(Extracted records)
-------------------------

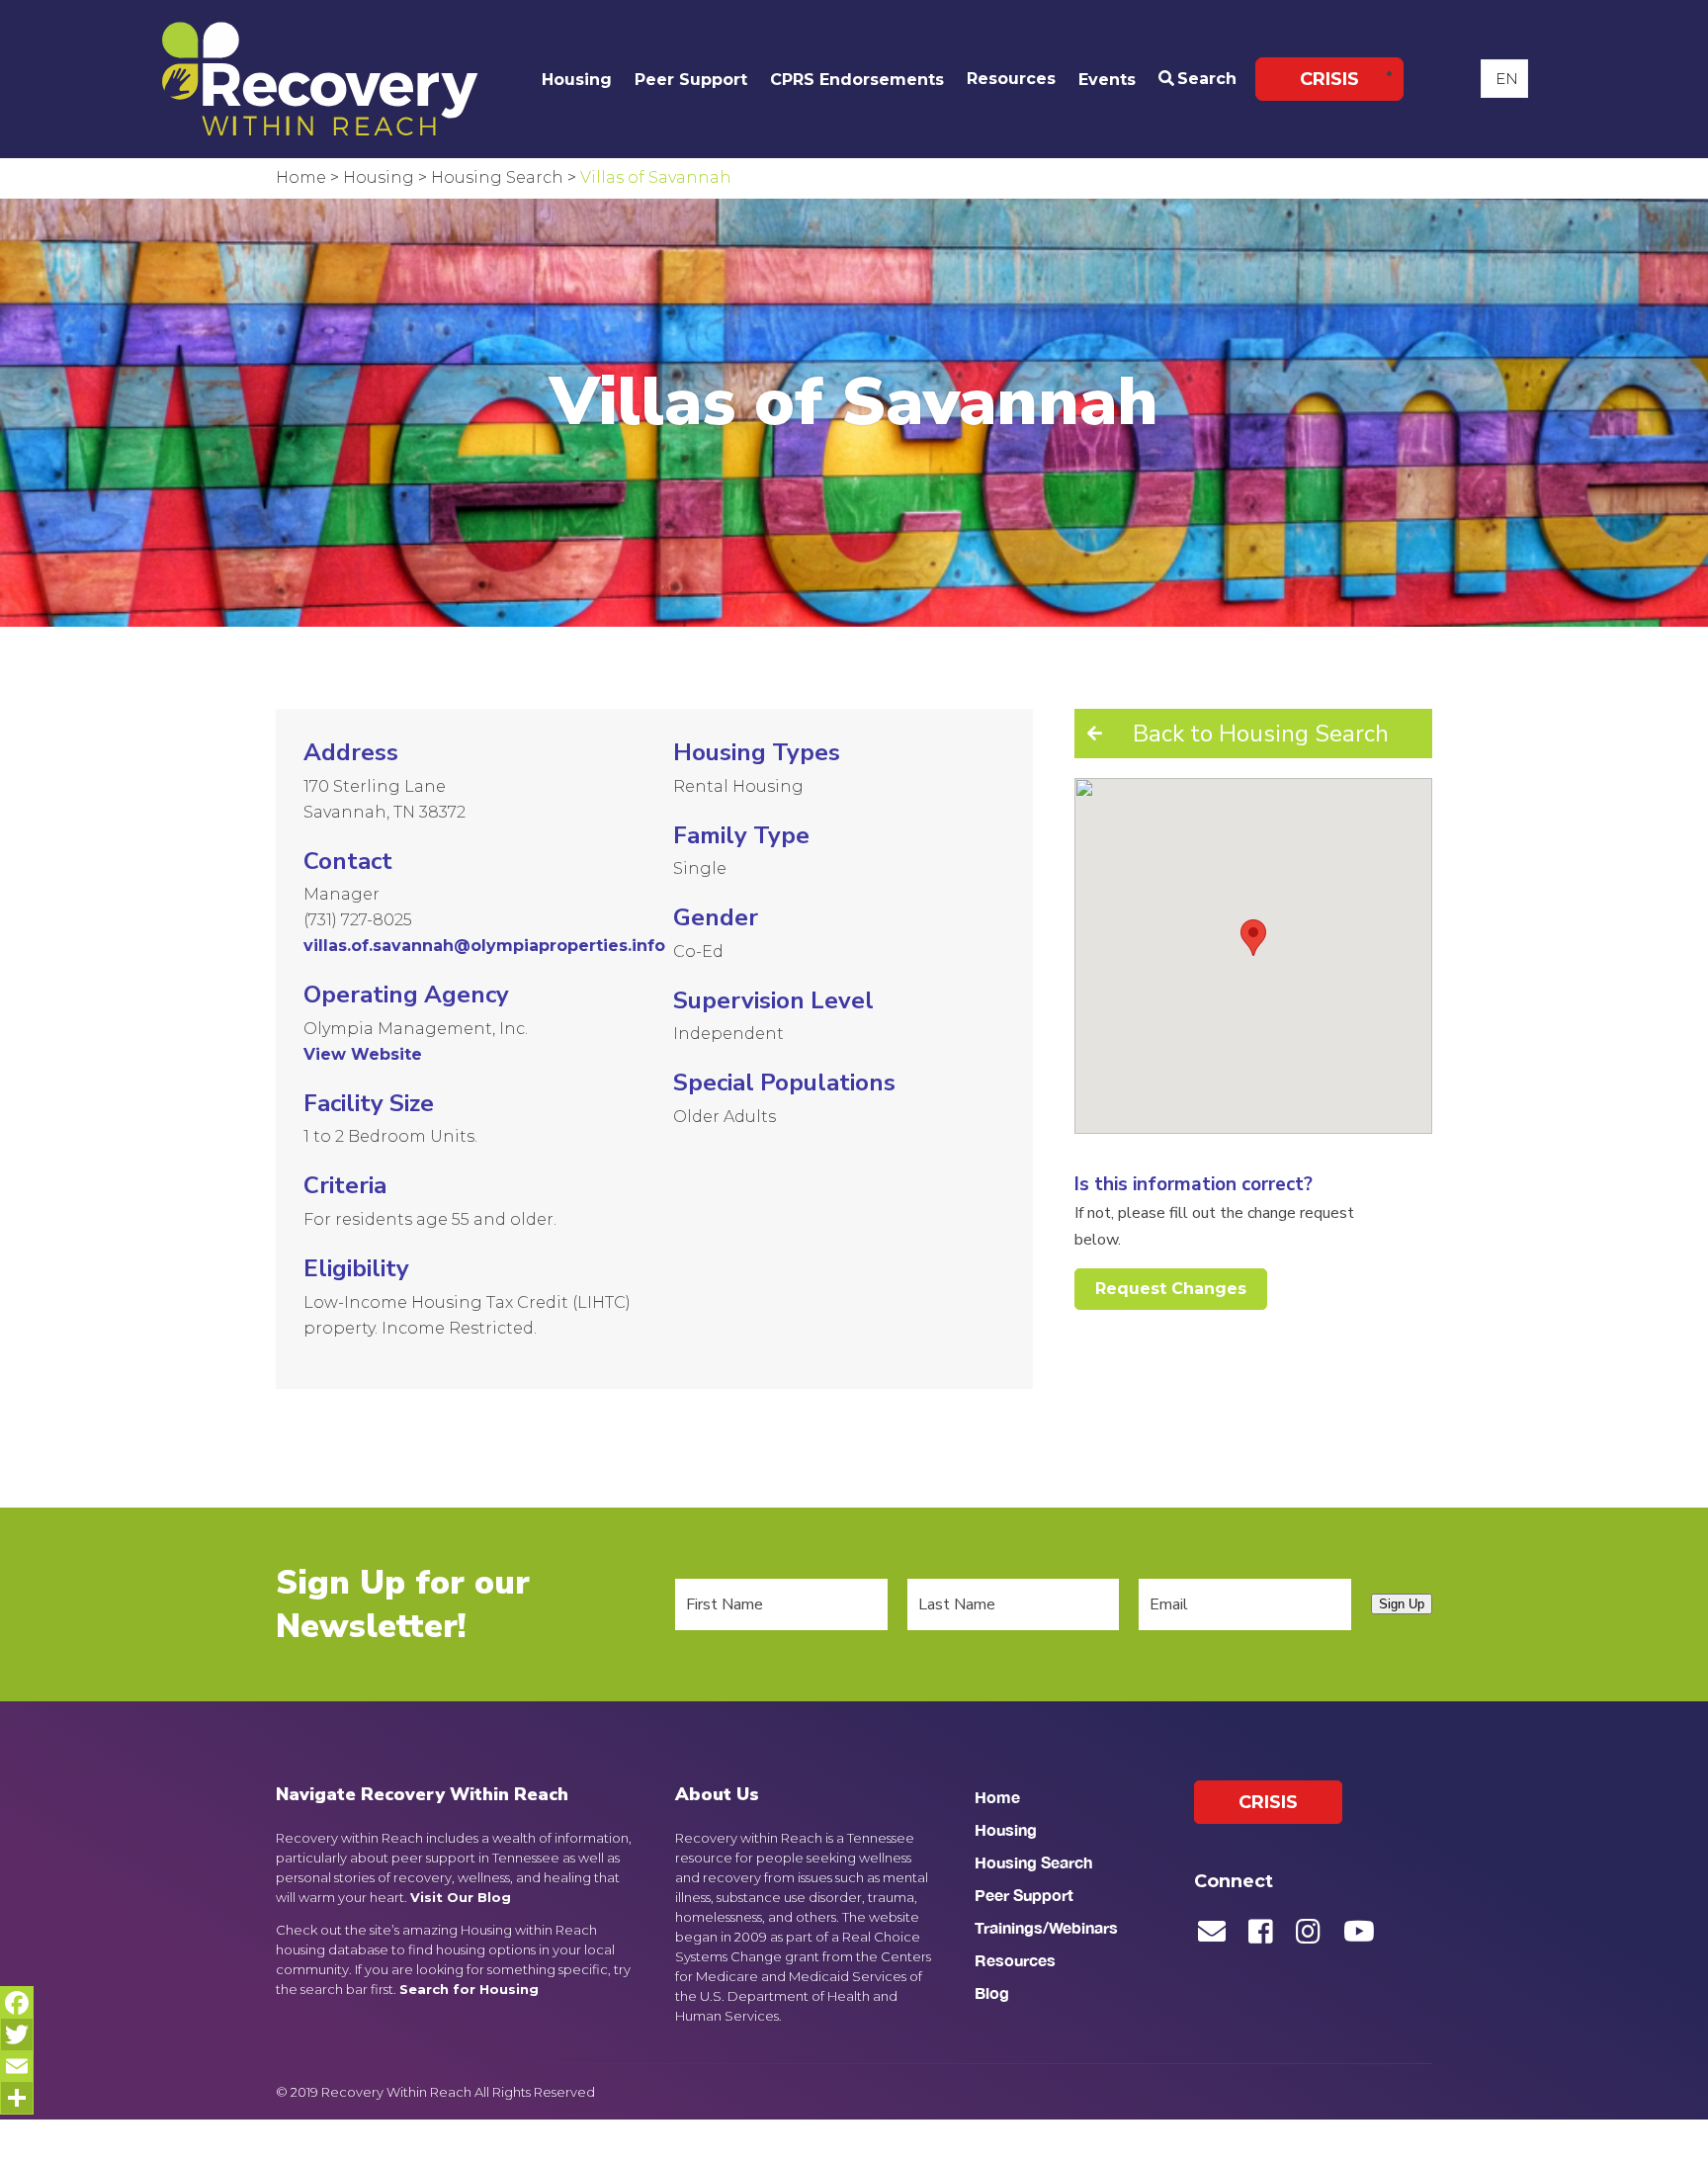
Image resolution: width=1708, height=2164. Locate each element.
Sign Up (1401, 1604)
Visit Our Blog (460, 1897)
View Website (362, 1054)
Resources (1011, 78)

-------------------------

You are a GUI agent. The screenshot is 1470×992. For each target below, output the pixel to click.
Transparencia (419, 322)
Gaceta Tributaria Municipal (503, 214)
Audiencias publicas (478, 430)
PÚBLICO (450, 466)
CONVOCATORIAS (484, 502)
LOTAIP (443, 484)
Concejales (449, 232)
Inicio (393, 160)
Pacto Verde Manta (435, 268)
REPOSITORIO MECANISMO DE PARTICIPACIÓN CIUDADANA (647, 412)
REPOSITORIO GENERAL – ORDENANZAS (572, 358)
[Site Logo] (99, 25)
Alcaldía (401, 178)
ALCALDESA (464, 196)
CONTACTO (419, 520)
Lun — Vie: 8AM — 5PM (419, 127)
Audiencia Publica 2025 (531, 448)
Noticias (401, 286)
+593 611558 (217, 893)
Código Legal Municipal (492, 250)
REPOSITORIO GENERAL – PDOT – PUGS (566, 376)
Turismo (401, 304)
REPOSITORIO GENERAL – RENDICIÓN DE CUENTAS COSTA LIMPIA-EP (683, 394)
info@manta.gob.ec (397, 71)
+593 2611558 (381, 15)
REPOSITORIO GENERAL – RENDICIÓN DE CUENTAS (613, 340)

-------------------------

**Exercise details:**
Starting with the line above that holds "Image resolution: width=1708, height=2164." and stopping with the line that holds "Resources (1011, 78)", reproduce each line exactly, omitting all other lines.

**Task output:**
Image resolution: width=1708, height=2164. Locate each element.
Sign Up (1401, 1604)
Visit Our Blog (460, 1897)
View Website (362, 1054)
Resources (1011, 78)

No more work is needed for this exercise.